Our ML group at Blue Yonder around Malte Tichy has published a new paper:
Granular forecasts in the regime of low count rates - as they often occur in retail, for which an intermittent demand of a handful might be observed per product, day, and location - are dominated by the inevitable statistical uncertainty of the Poisson distribution. This makes it hard to judge whether a certain metric value is dominated by Poisson noise or truly indicates a bad prediction model. To make things worse, every evaluation metric suffers from scaling: Its value is mostly defined by the predicted selling rate and the resulting rate-dependent Poisson noise, and only secondarily by the quality of the forecast. For any metric, comparing two groups of forecasted products often yields "the slow movers are performing worse than the fast movers" or vice versa - the naïve scaling trap. To distill the intrinsic quality of a forecast, we stratify predictions into buckets of approximately equal rate and evaluate metrics for each bucket separately. By comparing the achieved value per bucket to benchmarks, we obtain a scaling-aware rating of count forecasts. Our procedure avoids the naïve scaling trap, provides an immediate intuitive judgment of forecast quality, and allows to compare forecasts for different products or even industries. https://arxiv.org/abs/2211.16313
Malte will also talk about this on Pydata Global:
Meaningful probabilistic models do not only produce a “best guess” for the target, but also convey their uncertainty, i.e., a belief in how the target is distributed around the predicted estimate. Business evaluation metrics such as mean absolute error, a priori, neglect that unavoidable uncertainty.
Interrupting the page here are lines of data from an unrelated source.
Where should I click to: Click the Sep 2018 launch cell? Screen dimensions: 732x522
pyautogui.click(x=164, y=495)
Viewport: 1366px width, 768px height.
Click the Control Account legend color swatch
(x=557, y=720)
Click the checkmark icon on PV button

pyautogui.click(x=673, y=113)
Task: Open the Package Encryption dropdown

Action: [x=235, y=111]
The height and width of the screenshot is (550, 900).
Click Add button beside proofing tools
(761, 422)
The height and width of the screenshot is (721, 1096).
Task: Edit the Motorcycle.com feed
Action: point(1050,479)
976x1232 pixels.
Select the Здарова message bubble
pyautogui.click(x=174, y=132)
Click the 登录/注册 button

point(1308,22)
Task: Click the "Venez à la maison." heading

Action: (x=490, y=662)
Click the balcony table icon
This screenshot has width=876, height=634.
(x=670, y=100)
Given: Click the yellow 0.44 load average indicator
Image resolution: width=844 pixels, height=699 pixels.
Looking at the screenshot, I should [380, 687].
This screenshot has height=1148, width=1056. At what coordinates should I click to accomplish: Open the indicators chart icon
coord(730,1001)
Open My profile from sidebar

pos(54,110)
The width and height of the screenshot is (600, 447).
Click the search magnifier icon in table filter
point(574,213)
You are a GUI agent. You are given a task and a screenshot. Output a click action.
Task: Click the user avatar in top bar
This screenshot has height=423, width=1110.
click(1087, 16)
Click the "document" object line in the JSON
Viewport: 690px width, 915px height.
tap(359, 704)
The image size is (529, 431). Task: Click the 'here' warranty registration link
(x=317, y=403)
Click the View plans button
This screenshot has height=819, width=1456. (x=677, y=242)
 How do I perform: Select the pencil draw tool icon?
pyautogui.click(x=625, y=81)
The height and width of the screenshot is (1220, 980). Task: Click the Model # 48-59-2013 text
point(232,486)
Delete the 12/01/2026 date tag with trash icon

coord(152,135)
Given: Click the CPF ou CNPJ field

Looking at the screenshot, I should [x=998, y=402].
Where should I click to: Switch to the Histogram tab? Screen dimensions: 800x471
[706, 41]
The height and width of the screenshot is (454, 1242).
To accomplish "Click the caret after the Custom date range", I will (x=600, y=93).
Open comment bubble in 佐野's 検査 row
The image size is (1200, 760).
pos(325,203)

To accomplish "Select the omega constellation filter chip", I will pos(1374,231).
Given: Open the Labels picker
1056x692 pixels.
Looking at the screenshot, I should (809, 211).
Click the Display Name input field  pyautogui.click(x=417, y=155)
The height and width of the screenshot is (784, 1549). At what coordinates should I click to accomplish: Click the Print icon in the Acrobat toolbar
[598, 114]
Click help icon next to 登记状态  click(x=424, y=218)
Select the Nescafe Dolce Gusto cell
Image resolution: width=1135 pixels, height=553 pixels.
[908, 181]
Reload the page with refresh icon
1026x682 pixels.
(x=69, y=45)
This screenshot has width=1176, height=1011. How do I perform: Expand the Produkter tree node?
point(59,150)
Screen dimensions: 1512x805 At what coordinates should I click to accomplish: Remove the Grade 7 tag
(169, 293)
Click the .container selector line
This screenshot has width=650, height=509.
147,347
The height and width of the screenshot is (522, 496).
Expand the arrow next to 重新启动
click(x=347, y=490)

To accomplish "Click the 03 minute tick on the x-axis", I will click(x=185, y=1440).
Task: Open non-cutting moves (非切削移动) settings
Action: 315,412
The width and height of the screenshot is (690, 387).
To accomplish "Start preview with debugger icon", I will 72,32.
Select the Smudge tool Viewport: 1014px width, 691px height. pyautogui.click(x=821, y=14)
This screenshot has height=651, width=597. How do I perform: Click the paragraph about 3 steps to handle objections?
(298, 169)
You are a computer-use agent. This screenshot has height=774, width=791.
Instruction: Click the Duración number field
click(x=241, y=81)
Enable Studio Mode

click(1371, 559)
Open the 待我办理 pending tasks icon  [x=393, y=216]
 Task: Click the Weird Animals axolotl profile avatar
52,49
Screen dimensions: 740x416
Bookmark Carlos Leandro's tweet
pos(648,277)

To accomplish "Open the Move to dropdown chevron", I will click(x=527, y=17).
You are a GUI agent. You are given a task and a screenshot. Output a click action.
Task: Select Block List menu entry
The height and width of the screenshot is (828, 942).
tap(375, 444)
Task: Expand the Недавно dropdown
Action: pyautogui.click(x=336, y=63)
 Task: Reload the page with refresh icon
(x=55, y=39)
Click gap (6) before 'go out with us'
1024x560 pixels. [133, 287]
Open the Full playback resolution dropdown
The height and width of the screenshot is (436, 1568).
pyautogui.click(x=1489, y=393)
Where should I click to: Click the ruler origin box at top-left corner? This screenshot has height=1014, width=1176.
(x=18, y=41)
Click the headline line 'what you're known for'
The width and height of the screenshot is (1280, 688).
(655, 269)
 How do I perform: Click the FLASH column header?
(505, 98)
This talk discusses why and how to account for uncertainty when evaluating models using traditional business metrics, using python standard tooling. The resulting uncertainty-aware model rating satisfies the requirements of statisticians because it accounts for the probabilistic process that generates the target. It should please practitioners because it is based on established business metrics. It appeases executives because it allows concrete quantitative goals and non-defensive judgements.